Ericsson's (NASDAQ:ERIC) pioneering solar-powered site solution has been selected by Digicel Group, the largest mobile telecommunications operator in the Caribbean, to provide energy-lean network coverage in remote areas of Suriname. The solution offers the market's lowest energy consumption, helping reduce operating costs and environmental impact, and its deployment marks a first in South America.
The solution is based on Ericsson's main remote GSM base stationRBS 2111, which is one in a series of energy-optimized, innovative base stations from Ericsson. It has a smaller environmental footprint than a standard base station, consuming up to 50 percent less energy.
As part of the agreement, Ericsson will also supply MINI-LINK TN all-outdoor transmission, solar panels and battery back-up solutions. Ericsson will also be responsible for network deployment and systems integration.

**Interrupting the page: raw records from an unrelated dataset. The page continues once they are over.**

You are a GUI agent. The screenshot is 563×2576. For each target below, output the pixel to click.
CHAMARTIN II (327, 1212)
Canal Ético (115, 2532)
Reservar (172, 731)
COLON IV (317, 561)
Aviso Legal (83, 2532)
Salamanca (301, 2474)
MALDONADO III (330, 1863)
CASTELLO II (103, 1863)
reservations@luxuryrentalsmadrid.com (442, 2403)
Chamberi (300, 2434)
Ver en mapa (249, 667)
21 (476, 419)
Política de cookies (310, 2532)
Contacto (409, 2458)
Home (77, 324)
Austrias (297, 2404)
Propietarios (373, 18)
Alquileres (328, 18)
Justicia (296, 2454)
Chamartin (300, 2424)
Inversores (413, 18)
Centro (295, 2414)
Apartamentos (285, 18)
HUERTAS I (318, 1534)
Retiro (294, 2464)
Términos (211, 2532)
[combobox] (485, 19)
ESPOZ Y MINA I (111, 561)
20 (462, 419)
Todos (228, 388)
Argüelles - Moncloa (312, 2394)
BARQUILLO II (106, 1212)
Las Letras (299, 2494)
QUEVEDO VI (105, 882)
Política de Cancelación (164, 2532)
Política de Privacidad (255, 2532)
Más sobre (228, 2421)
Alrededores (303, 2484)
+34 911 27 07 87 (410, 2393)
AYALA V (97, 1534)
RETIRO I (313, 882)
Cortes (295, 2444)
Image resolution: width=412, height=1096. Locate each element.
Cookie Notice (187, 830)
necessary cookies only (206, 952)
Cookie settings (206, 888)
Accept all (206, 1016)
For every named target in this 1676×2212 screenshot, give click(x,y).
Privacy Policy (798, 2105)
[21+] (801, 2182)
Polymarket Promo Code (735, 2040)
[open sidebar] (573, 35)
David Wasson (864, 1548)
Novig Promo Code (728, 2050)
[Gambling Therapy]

Ericsson's solar radio-site solution allows autonomous sites to be deployed in remote areas that have limited access to the electricity grid. It helps reduce total cost of ownership by cutting energy-related operating and maintenance costs. It also improves the environmental performance of mobile networks.
Mario Assaad, Chief Technology Officer for Digicel Group, says: "Ericsson's energy-friendly solution will help lower operational expenditure and reduce environmental impact. By extending coverage in Suriname, we open the door to new revenue streams, giving subscribers access to services on the move, as well as providing communications to people in remote areas for the first time."
Sergio Quiroga da Cunha, President of Ericsson in northern Latin America, says: "This deal marks an important milestone and we are proud to implement the first solar solution in South America. Energy efficiency is a key factor for network optimization: it helps lower total cost of ownership and enables operators to bring affordable communications to subscribers."
This deployment follows a series of initiatives from Ericsson to optimize the energy efficiency of mobile networks by creating solutions that reduce environmental impact and lower operator costs. These initiatives include: GSM power-saving features; the Ericsson Tower Tube; biofuel-powered telecom sites; hybrid diesel/battery back-ups; and the Solar Village Charger, co-developed with Sony Ericsson. Ericsson delivered its first solar-powered sites in 2000 to Maroc Telecom, and has so far provided more than 200 sites in Africa and Southeast Asia.